**What you are asked to do**. What shoe styles does the airport fashion advice recommend for getting through security?

--- Document segment ---

As your personal Notre Dame fashion advisor, I’m telling you to reach into that corner and reclaim your fashion logic. Looking good and maintaining your sanity while you’re traveling is indeed possible, even with all the chaos that develops along the way. Steer clear of these airport fashion don’ts, and you’ll be well on your way to creating looks that fit your fashion wants and travel needs. 

What to avoid: 

Accessories – Jewelry and belts are so cute and on most occasions, I would say go for it, but not today. When traveling through security, just about anything can set a metal detector off resulting in a potential additional screening for you and delays for everyone else in line. Now don’t get me wrong, some accessories pass through the machine with no problem. If you know that certain pieces you have are safe, then wear away! However, if you’re unsure, then for the sake of time and convenience, I would advise that you pack them and wait until you get to your destination. If you really want to wear them, try packing them somewhere that’s easy to access and then putting them on on the other side of the security checkpoint. 

Shoes that are hard to remove — Let’s be honest: If you’re choosing between two security lines, one with a family of five children and another with a group of businessmen, then choosing line number two is a no-brainer. Why is that? Well, because businessmen appear simple and efficient, and children fall on the ground and throw endless hissy fits. We all want to move through security as quickly as possible and with the least amount of trouble. Although this seems obvious, what oftentimes is not is the concept of wearing simple shoes. You may have 90 percent of the security equation down (laptop out, jacket off and all), but the minute you bend down to unlace that pair of Doc Marten high tops, you’re going to realize that you’ve just tacked five to 10 minutes on to your routine. This struggle will result in rushing, and you’ll come out on the other side with a broken nail and your sweatshirt on backwards. Yikes! Try shoes that are easy to slide on and off like flats, zip or slide-on boots, or loose sneakers.

--- Data for review ---

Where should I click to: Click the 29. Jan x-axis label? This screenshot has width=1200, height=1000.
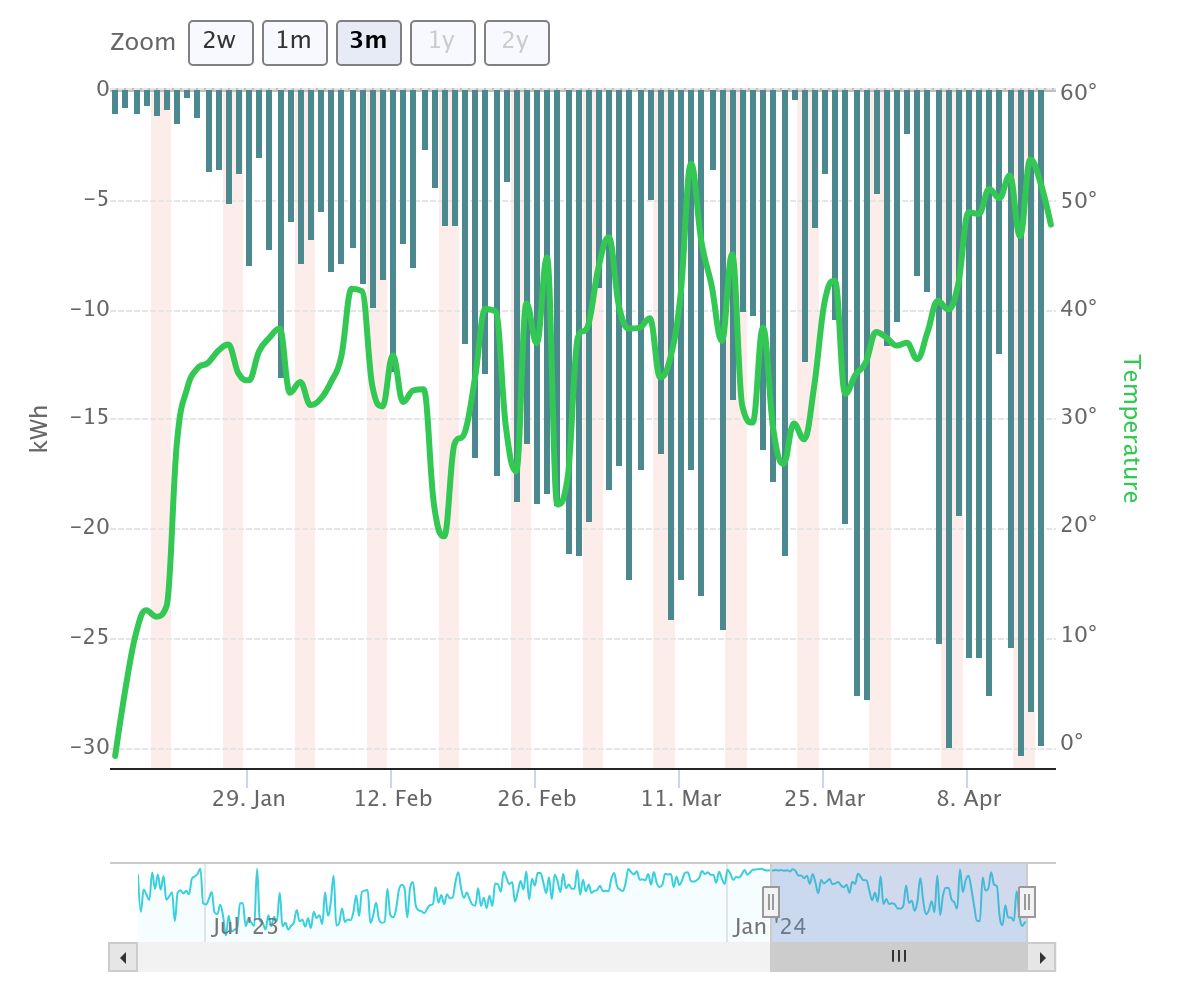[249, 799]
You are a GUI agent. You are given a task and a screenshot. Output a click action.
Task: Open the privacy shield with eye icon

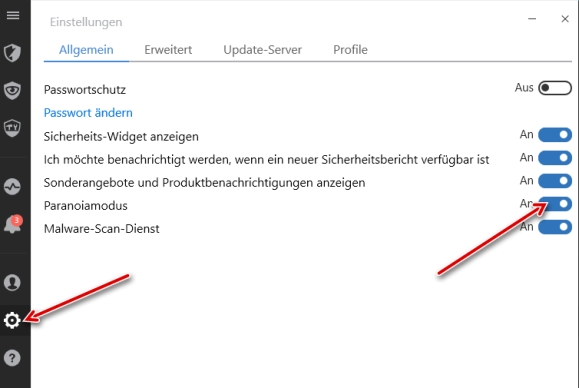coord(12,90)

---
--- Data for review ---

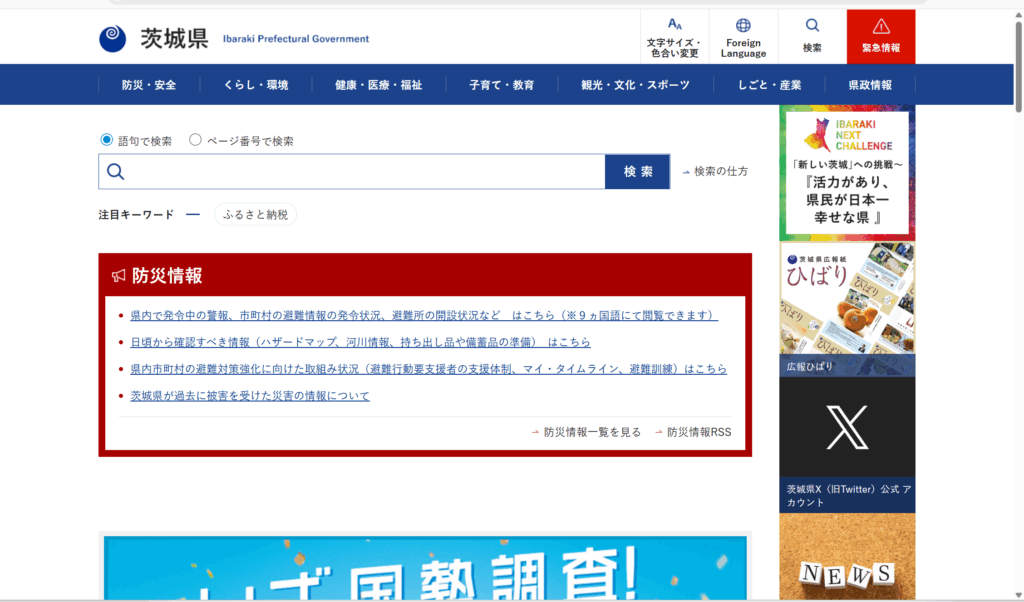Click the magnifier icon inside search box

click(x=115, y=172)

---

**Output for this task**. Flats, zip or slide-on boots, or loose sneakers.